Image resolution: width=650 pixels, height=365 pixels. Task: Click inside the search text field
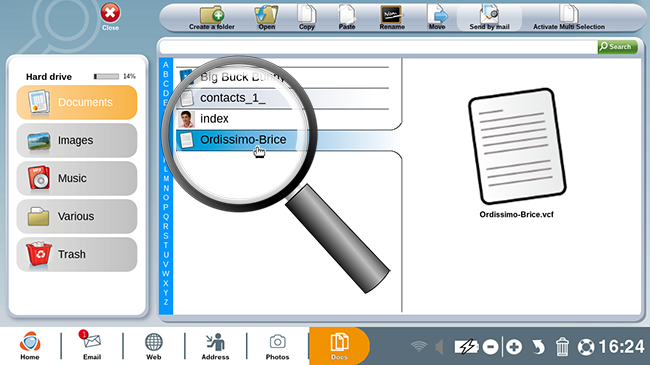click(x=378, y=47)
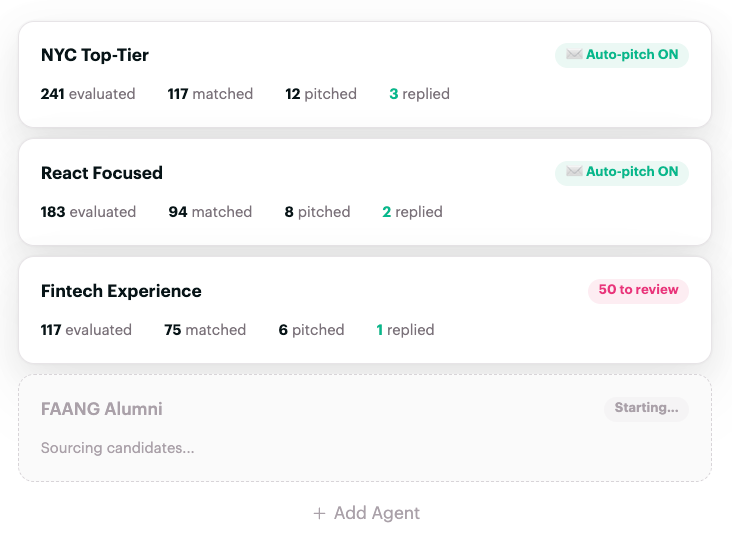View 117 matched candidates in NYC Top-Tier
This screenshot has height=560, width=732.
tap(210, 94)
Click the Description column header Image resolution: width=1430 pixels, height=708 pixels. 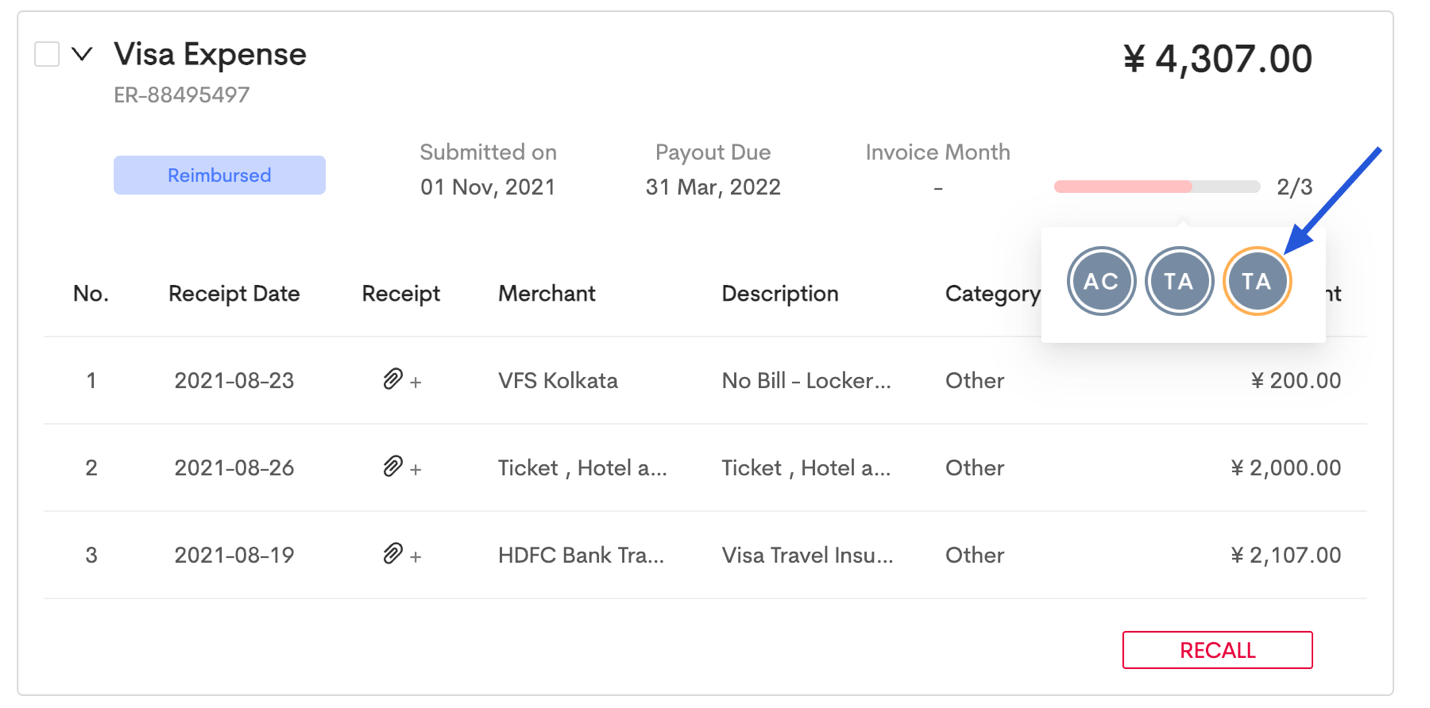tap(780, 294)
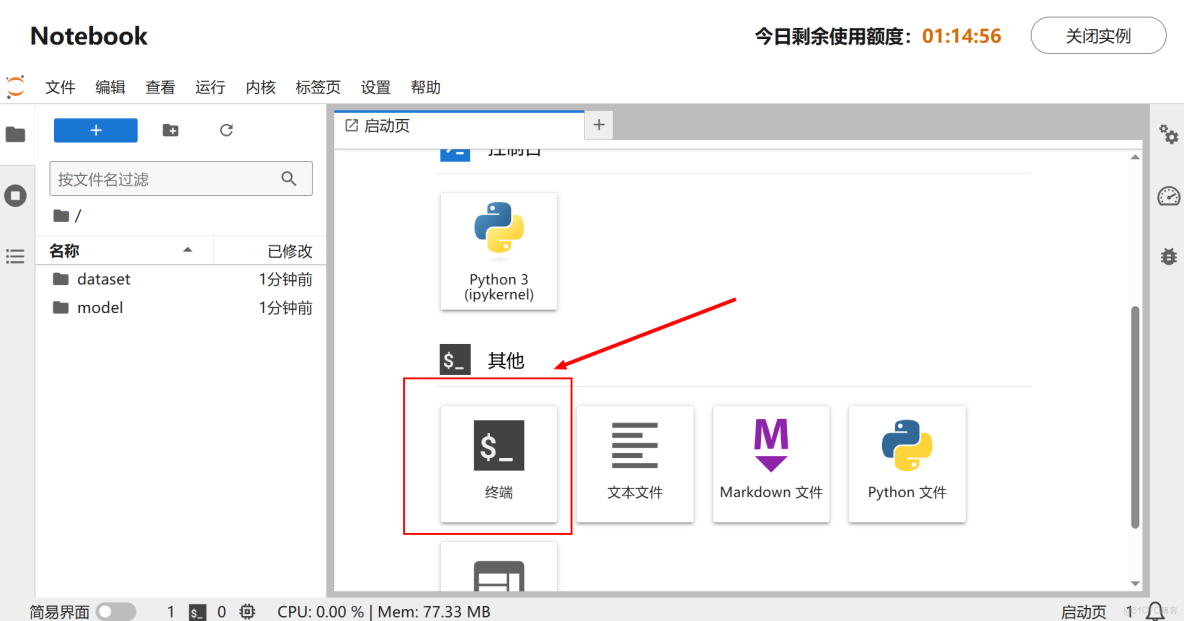The width and height of the screenshot is (1184, 621).
Task: Toggle the 简易界面 switch
Action: tap(116, 611)
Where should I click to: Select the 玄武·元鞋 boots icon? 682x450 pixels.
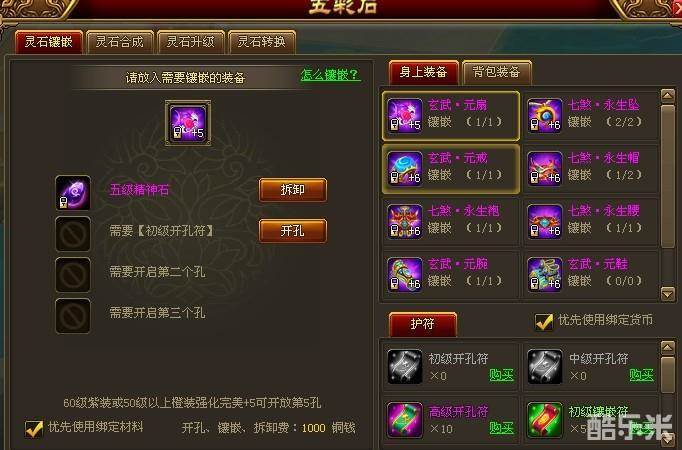(x=545, y=274)
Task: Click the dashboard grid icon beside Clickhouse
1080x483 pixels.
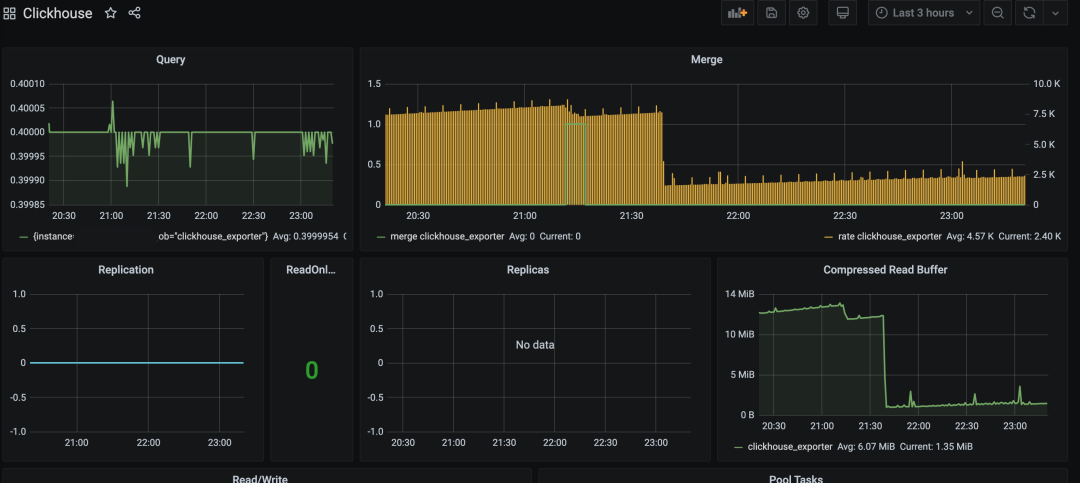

□ □ □ □ □ □ □

Could you set down, exactly as written, every line from the one with "Where should I" to the end of the data, both ends included? Leave out the pictures.

— PROBLEM SOLUTION —
Where should I click to: Select the 玄武·元鞋 boots icon? 682x450 pixels.
(x=545, y=274)
Task: Click the dashboard grid icon beside Clickhouse
1080x483 pixels.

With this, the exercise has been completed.